3.8. Fourier Transform Infrared (FTIR) Spectroscopy

The FTIR analysis of the samples was performed according to the methodology recently reported by Tirado-Gallegos et al. [57] using a Spectrum Two infrared spectrophotometer (Perkin Elmer Inc., Waltham, MA, USA). The procedure consisted of putting each of the samples in Ziploc™ bags (approximately 100 mg of each sample). Subsequently, each of the bags containing the sample was homogenized, and from there, a small amount was taken (≈5 mg). Samples were placed in the sample holder for ATR, and utilizing a punch, a pressure of 100 ± 1 N was exerted on the sample. The vibrational transition frequencies were reported in transmittance (%) according to the wavenumber (cm−1) within the mid-infrared. An average of 34 sweeps per sample was recorded with a resolution of 4 cm−1 in the region of 400 to 4000 cm−1. The molecular spectral data of samples were collected and corrected with the air background and further analyzed with Spectrum Two software version 10.4. The analysis was performed in triplicate for each sample.
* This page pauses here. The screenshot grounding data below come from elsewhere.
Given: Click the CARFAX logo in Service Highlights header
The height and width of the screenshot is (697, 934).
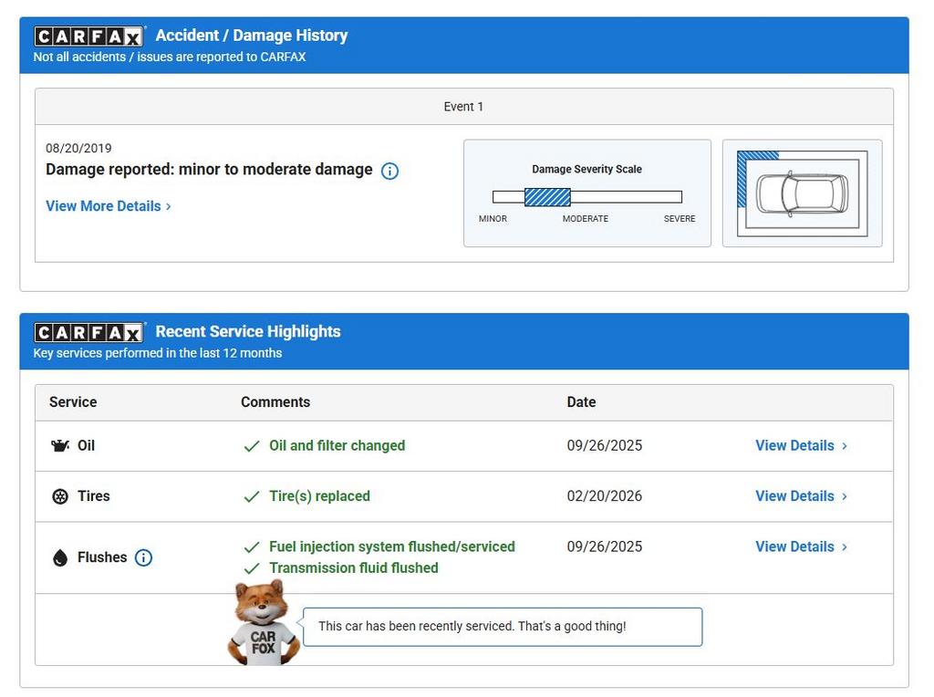Looking at the screenshot, I should pos(88,332).
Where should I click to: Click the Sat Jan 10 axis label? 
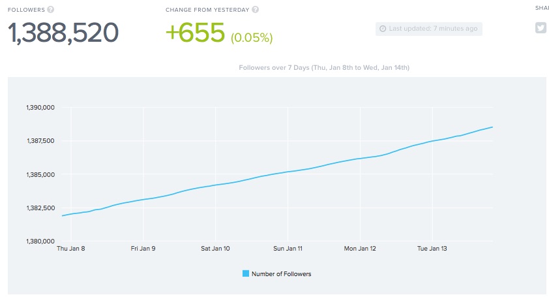[x=215, y=249]
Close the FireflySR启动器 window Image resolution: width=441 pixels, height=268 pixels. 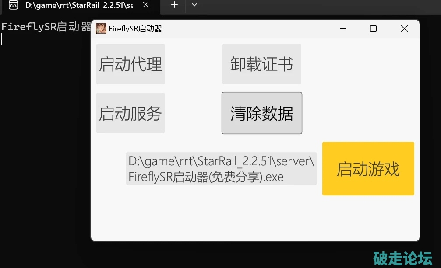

Spectral analysis of each of the samples was selected. Therefore, the reported spectra are representative of each of the individual samples.

3.9. Statistical Analysis

The experiments were conducted using a completely randomized design. A one-way variance analysis (ANOVA, p ≤ 0.05) was used to apply the SigmaStat statistical program, version 2.03 [58]. When significant differences were found, Tukey´s test was applied (p ≤ 0.05) [59].

4. Conclusions

The physicochemical, morphological, and FTIR analyses showed, in the malanga flour, the presence of minor components other than the starch. These components influenced the color and thermal properties of the malanga flour and its respective autoclave samples. The autoclaving treatment modified the physicochemical, morphological, and thermal properties, which were similar in both of the native samples (malanga flour and commercial corn starch). The autoclaving treatment increased the RS and RRS contents in the malanga flour. These results potentiate malanga flour by obtaining food with the content of dietary fiber and mineral salts practically equal to that of native flour, and with a greater presence of RS, proteins, and lipids than that observed in native and resistant starch from a commercial source, such as corn starch. Malanga flour can be considered as a feasible raw material for obtaining resistant starch type III (RS3), with physicochemical, morphological, and thermal properties similar to RS3 obtained from commercial corn starch.